• SHORT TASK: Can you revise the records below so that every "refund" becomes "return", with nothing else changed?

[Start of INFORMATION SHOWN]

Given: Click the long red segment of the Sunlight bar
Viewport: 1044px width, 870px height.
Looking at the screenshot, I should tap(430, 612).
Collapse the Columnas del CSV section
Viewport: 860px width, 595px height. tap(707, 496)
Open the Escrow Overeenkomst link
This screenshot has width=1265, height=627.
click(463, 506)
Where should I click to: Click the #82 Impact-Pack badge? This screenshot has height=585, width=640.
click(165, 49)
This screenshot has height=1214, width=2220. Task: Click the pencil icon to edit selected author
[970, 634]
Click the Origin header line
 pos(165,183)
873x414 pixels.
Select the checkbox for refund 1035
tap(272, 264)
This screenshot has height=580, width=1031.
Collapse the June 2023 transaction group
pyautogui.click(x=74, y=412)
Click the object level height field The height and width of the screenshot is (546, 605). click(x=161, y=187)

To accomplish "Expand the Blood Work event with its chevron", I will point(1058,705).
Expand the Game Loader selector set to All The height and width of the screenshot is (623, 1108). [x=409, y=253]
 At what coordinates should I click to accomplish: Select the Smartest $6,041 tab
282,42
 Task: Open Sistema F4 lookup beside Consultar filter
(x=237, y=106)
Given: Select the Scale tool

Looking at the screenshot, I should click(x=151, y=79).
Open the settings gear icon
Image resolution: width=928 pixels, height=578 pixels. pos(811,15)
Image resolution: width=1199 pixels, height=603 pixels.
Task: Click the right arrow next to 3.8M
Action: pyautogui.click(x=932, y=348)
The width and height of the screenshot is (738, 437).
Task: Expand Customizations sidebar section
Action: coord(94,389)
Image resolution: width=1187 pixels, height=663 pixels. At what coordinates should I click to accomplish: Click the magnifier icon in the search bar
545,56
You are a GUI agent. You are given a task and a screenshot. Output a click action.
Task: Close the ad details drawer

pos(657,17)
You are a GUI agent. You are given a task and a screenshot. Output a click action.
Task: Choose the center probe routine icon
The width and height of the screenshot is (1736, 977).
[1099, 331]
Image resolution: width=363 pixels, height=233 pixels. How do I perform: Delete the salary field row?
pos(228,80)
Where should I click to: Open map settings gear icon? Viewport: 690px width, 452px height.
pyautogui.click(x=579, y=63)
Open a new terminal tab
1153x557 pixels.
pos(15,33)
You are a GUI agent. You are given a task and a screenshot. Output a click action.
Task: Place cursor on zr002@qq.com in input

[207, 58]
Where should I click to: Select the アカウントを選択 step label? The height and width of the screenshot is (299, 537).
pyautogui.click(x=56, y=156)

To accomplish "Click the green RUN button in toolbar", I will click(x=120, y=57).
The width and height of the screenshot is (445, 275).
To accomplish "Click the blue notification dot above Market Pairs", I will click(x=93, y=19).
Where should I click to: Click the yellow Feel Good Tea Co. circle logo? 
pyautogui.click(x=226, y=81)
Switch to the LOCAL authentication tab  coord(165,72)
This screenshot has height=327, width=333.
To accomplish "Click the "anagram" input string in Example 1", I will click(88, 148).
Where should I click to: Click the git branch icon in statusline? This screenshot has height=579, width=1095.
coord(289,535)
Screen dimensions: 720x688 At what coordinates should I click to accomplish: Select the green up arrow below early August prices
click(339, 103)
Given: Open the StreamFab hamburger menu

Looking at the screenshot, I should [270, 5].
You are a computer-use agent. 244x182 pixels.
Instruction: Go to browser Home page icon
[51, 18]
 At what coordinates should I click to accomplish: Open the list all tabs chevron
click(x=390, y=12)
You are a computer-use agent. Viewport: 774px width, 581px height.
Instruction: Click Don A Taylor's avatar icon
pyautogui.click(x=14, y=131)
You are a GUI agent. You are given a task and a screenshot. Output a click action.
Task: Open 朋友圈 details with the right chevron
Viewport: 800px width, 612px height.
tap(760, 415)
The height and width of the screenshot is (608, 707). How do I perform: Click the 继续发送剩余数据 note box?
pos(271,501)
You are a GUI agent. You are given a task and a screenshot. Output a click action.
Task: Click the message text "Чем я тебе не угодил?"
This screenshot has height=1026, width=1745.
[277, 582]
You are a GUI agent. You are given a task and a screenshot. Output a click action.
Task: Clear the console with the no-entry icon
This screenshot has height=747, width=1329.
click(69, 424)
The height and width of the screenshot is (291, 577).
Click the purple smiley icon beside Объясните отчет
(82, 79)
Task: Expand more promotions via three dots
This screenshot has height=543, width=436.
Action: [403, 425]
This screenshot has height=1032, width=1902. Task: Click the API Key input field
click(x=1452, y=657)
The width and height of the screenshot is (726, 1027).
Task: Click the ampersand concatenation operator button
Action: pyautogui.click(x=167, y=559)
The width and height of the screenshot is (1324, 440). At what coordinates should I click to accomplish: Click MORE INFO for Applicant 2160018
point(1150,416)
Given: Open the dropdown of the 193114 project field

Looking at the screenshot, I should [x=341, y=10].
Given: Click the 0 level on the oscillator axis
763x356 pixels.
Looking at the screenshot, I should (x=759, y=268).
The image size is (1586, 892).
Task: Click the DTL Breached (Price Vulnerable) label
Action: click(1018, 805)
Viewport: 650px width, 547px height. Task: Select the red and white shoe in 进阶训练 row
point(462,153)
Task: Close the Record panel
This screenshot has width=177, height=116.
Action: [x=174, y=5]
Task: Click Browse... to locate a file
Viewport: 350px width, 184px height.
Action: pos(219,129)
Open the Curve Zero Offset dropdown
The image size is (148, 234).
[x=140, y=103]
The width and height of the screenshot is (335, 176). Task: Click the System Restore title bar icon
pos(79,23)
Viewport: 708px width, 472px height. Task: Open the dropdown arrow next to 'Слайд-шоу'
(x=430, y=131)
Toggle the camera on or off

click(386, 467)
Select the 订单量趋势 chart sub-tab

[End of INFORMATION SHOWN]

• WRITTEN SOLUTION:
Given: Click the long red segment of the Sunlight bar
Viewport: 1044px width, 870px height.
Looking at the screenshot, I should tap(430, 612).
Collapse the Columnas del CSV section
Viewport: 860px width, 595px height. tap(707, 496)
Open the Escrow Overeenkomst link
This screenshot has width=1265, height=627.
click(463, 506)
Where should I click to: Click the #82 Impact-Pack badge? This screenshot has height=585, width=640.
click(165, 49)
This screenshot has height=1214, width=2220. Task: Click the pencil icon to edit selected author
[970, 634]
Click the Origin header line
 pos(165,183)
873x414 pixels.
Select the checkbox for return 1035
tap(272, 264)
This screenshot has height=580, width=1031.
Collapse the June 2023 transaction group
pyautogui.click(x=74, y=412)
Click the object level height field The height and width of the screenshot is (546, 605). click(x=161, y=187)

To accomplish "Expand the Blood Work event with its chevron", I will point(1058,705).
Expand the Game Loader selector set to All The height and width of the screenshot is (623, 1108). [x=409, y=253]
 At what coordinates should I click to accomplish: Select the Smartest $6,041 tab
282,42
 Task: Open Sistema F4 lookup beside Consultar filter
(x=237, y=106)
Given: Select the Scale tool

Looking at the screenshot, I should click(x=151, y=79).
Open the settings gear icon
Image resolution: width=928 pixels, height=578 pixels. pos(811,15)
Image resolution: width=1199 pixels, height=603 pixels.
Task: Click the right arrow next to 3.8M
Action: pyautogui.click(x=932, y=348)
The width and height of the screenshot is (738, 437).
Task: Expand Customizations sidebar section
Action: coord(94,389)
Image resolution: width=1187 pixels, height=663 pixels. At what coordinates should I click to accomplish: Click the magnifier icon in the search bar
545,56
You are a GUI agent. You are given a task and a screenshot. Output a click action.
Task: Close the ad details drawer

pos(657,17)
You are a GUI agent. You are given a task and a screenshot. Output a click action.
Task: Choose the center probe routine icon
The width and height of the screenshot is (1736, 977).
[1099, 331]
Image resolution: width=363 pixels, height=233 pixels. How do I perform: Delete the salary field row?
pos(228,80)
Where should I click to: Open map settings gear icon? Viewport: 690px width, 452px height.
pyautogui.click(x=579, y=63)
Open a new terminal tab
1153x557 pixels.
pos(15,33)
You are a GUI agent. You are given a task and a screenshot. Output a click action.
Task: Place cursor on zr002@qq.com in input

[207, 58]
Where should I click to: Select the アカウントを選択 step label? The height and width of the screenshot is (299, 537).
pyautogui.click(x=56, y=156)

To accomplish "Click the green RUN button in toolbar", I will click(x=120, y=57).
The width and height of the screenshot is (445, 275).
To accomplish "Click the blue notification dot above Market Pairs", I will click(x=93, y=19).
Where should I click to: Click the yellow Feel Good Tea Co. circle logo? 
pyautogui.click(x=226, y=81)
Switch to the LOCAL authentication tab  coord(165,72)
This screenshot has height=327, width=333.
To accomplish "Click the "anagram" input string in Example 1", I will click(88, 148).
Where should I click to: Click the git branch icon in statusline? This screenshot has height=579, width=1095.
coord(289,535)
Screen dimensions: 720x688 At what coordinates should I click to accomplish: Select the green up arrow below early August prices
click(339, 103)
Given: Open the StreamFab hamburger menu

Looking at the screenshot, I should [270, 5].
You are a computer-use agent. 244x182 pixels.
Instruction: Go to browser Home page icon
[51, 18]
 At what coordinates should I click to accomplish: Open the list all tabs chevron
click(x=390, y=12)
You are a computer-use agent. Viewport: 774px width, 581px height.
Instruction: Click Don A Taylor's avatar icon
pyautogui.click(x=14, y=131)
You are a GUI agent. You are given a task and a screenshot. Output a click action.
Task: Open 朋友圈 details with the right chevron
Viewport: 800px width, 612px height.
tap(760, 415)
The height and width of the screenshot is (608, 707). How do I perform: Click the 继续发送剩余数据 note box?
pos(271,501)
You are a GUI agent. You are given a task and a screenshot. Output a click action.
Task: Click the message text "Чем я тебе не угодил?"
This screenshot has height=1026, width=1745.
[277, 582]
You are a GUI agent. You are given a task and a screenshot. Output a click action.
Task: Clear the console with the no-entry icon
This screenshot has height=747, width=1329.
click(69, 424)
The height and width of the screenshot is (291, 577).
Click the purple smiley icon beside Объясните отчет
(82, 79)
Task: Expand more promotions via three dots
This screenshot has height=543, width=436.
Action: [403, 425]
This screenshot has height=1032, width=1902. Task: Click the API Key input field
click(x=1452, y=657)
The width and height of the screenshot is (726, 1027).
Task: Click the ampersand concatenation operator button
Action: pyautogui.click(x=167, y=559)
The width and height of the screenshot is (1324, 440). At what coordinates should I click to accomplish: Click MORE INFO for Applicant 2160018
point(1150,416)
Given: Open the dropdown of the 193114 project field

Looking at the screenshot, I should [x=341, y=10].
Given: Click the 0 level on the oscillator axis
763x356 pixels.
Looking at the screenshot, I should (x=759, y=268).
The image size is (1586, 892).
Task: Click the DTL Breached (Price Vulnerable) label
Action: click(1018, 805)
Viewport: 650px width, 547px height. Task: Select the red and white shoe in 进阶训练 row
point(462,153)
Task: Close the Record panel
This screenshot has width=177, height=116.
Action: [x=174, y=5]
Task: Click Browse... to locate a file
Viewport: 350px width, 184px height.
Action: pos(219,129)
Open the Curve Zero Offset dropdown
The image size is (148, 234).
[x=140, y=103]
The width and height of the screenshot is (335, 176). Task: Click the System Restore title bar icon
pos(79,23)
Viewport: 708px width, 472px height. Task: Open the dropdown arrow next to 'Слайд-шоу'
(x=430, y=131)
Toggle the camera on or off

click(386, 467)
Select the 订单量趋势 chart sub-tab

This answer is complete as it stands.